Há três semanas, diante de sua situação crítica, a família decidiu interná-lo na UTI do hospital 28 de agosto. Ele se alimentava por sonda e tinha ainda sonda na uretra e sonda retal. Na terça (7), ela foi ao hospital pegar o lençol de cama para lavar e, ao lado do seu irmão Ricardo, presenciou o último suspiro do tio, que completaria 74 anos agora, uma semana antes do Natal. No velório, compareceram alguns amigos fiéis: a Cleide, neta da Leonor, com o Mozão, Santinha Reis com o filho Marcelo, seu Durval e dona Luziete Cordeiro, Raul Paixão e o presidente da Associação Comunitária do Bairro de Aparecida, Wander dos Reis, entre outros.

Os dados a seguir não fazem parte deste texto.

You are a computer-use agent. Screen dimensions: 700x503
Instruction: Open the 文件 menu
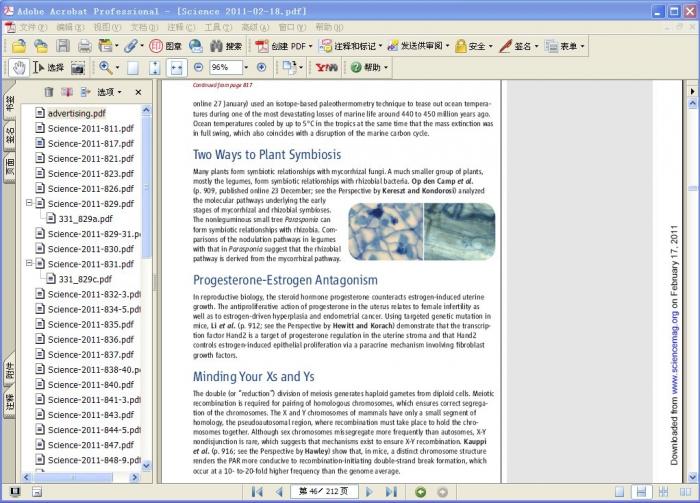click(33, 27)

Brincalhão, pacato e generoso, as crianças adoravam o Rubirola que, aposentado pela Escola Estadual Solón de Lucena, onde era auxiliar de serviços gerais, comprava bolachas e guaraná para elas. Ele não tinha problemas em confirmar a imagem que os moradores tinham dele, quando de sacanagem alguém provocava:
– Rubirôla, quem são os doidos do bairro?
Sem qualquer modéstia, ele se colocava como o primeiro da lista:
– Eu … o Jaú , a Ana Careca, o Solaninho, o Raimundo Mucura…

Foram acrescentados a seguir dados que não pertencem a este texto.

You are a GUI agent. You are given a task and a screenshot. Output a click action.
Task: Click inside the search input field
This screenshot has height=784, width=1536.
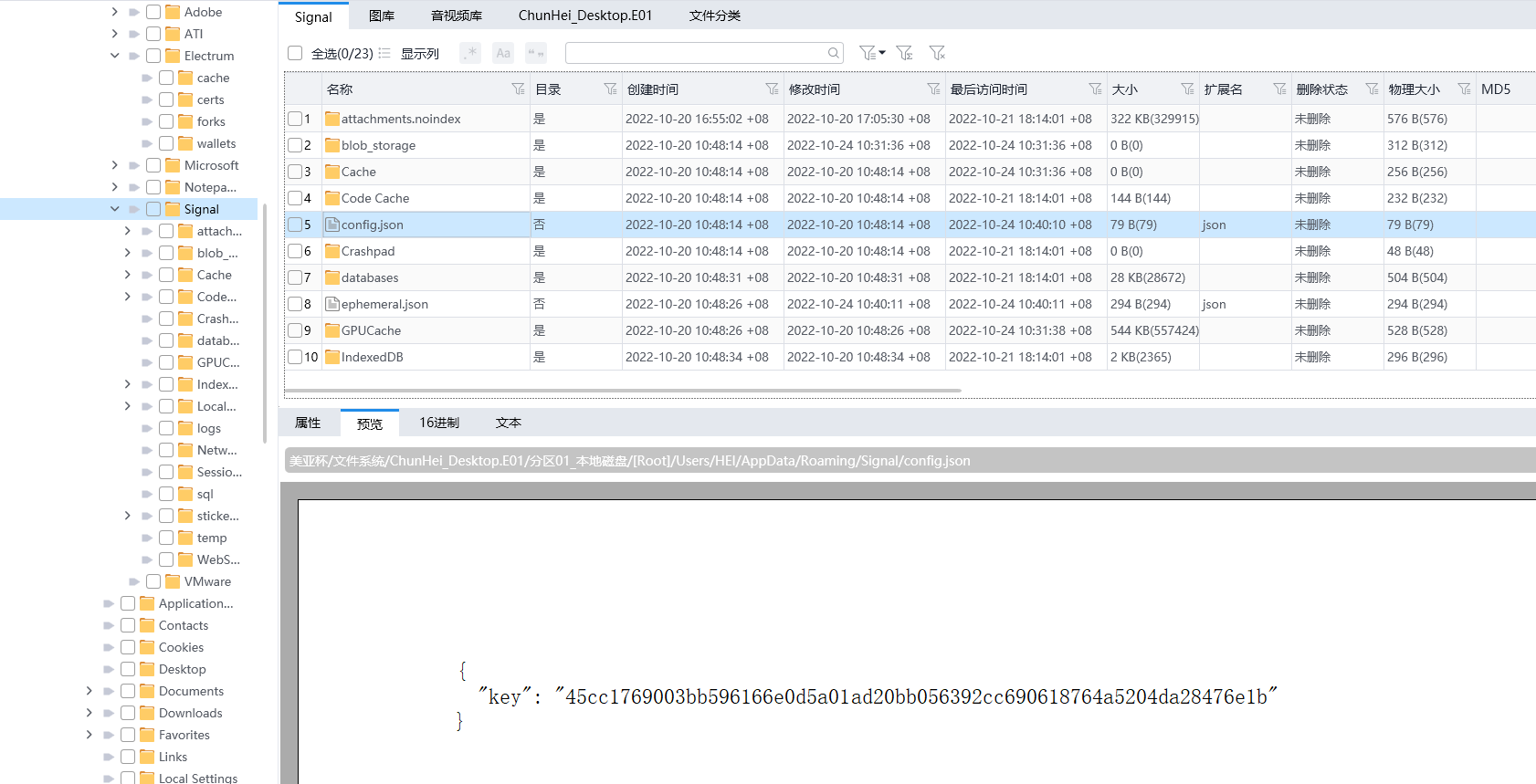(x=696, y=53)
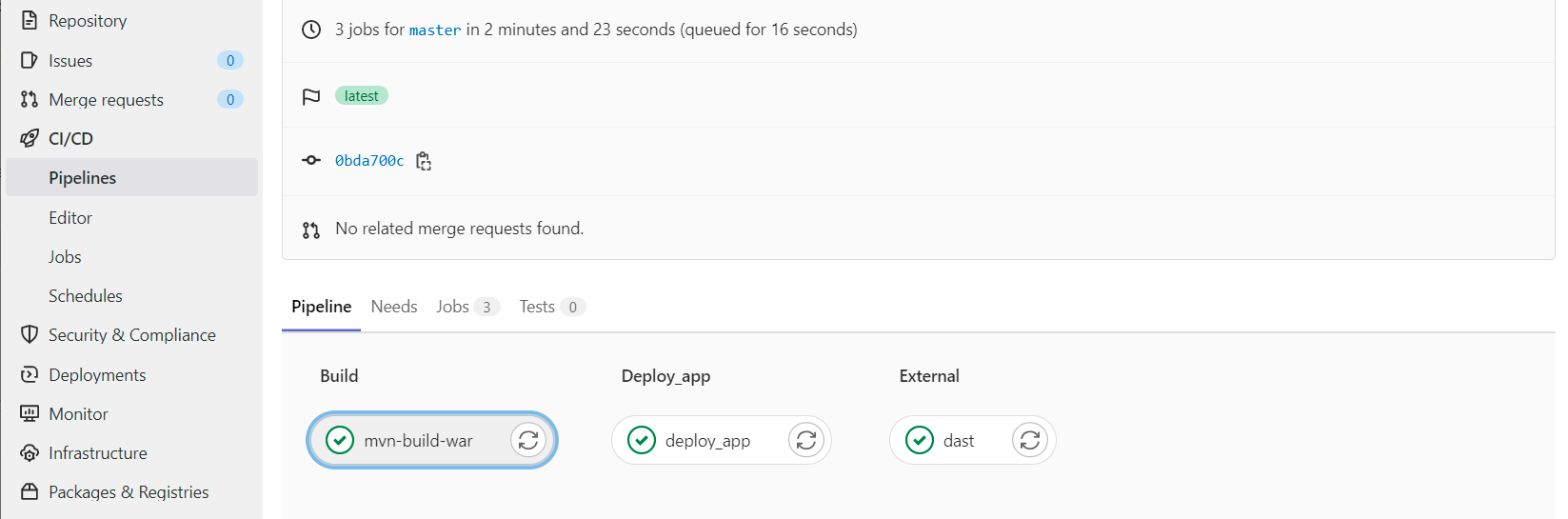Switch to the Needs tab
The image size is (1568, 519).
click(394, 307)
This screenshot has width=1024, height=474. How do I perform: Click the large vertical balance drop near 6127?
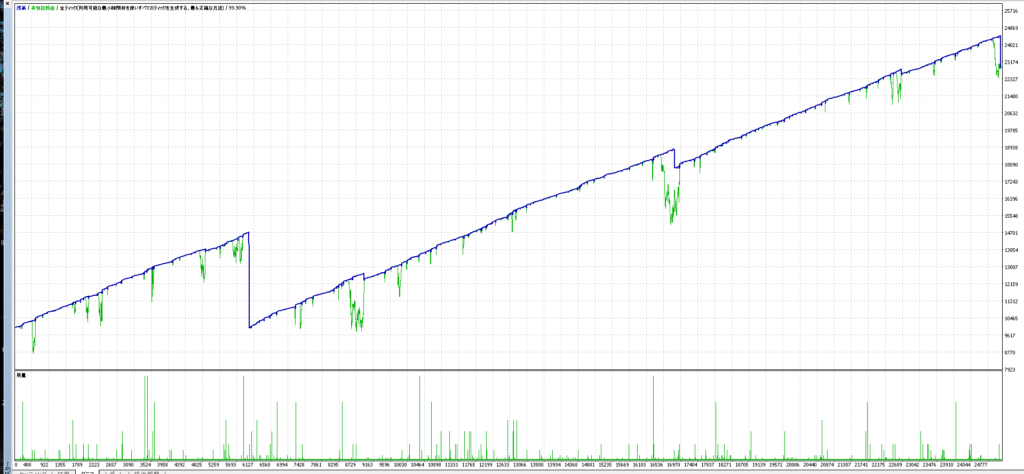click(249, 280)
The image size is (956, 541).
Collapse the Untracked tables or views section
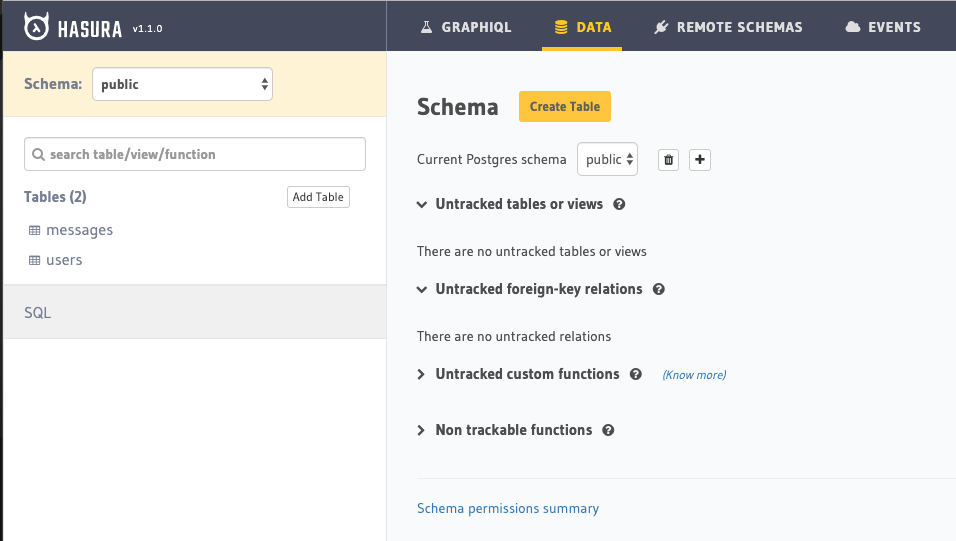421,204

Esse Rubem Rola usava a metáfora da loucura só pra poder dizer algumas verdades que ninguém queria ouvir. Mas por via das dúvidas, tomava remédio controlado, administrando sua maluquez, misturada com sua lucidez. Incluía entre os doidos alguns amigos:
– O Babá é maluco, cara! Passa pela ponte Rio-Niterói todo dia, se aquela porra cair, quero ver neguinho poliglota, que ensina inglês pros índios, pedindo penico.
Há meses sem notícias dele, confesso que esperava o recado que costumava mandar sempre em dezembro através do Tuta, meu irmão e seu vizinho:
– Diz pro Babá botar meu nome no Diário do Amazonas.
Embora desta vez o recado não tenha chegado, registro aqui mais uma vez seu nome: Rubens de Lima Pereira, o Rubi-Rôla, com quem eu compartilhava idade, aversão por sapatos e desconfiança de sujeitos normais, conforme registrado em crônica de 2005 “Meu amigo Rubi-Rôla”.
P.S. Mesmo sem procuração, agradeço em nome do bairro a dedicação das sobrinhas, sobrinhos, enfermeiras e enfermeiros do Hospital 28 de agosto e em especial do médico Raimundo Pereira de Sá Neto, que acompanhou as últimas semanas daquele enfermo que morria de Aparecida.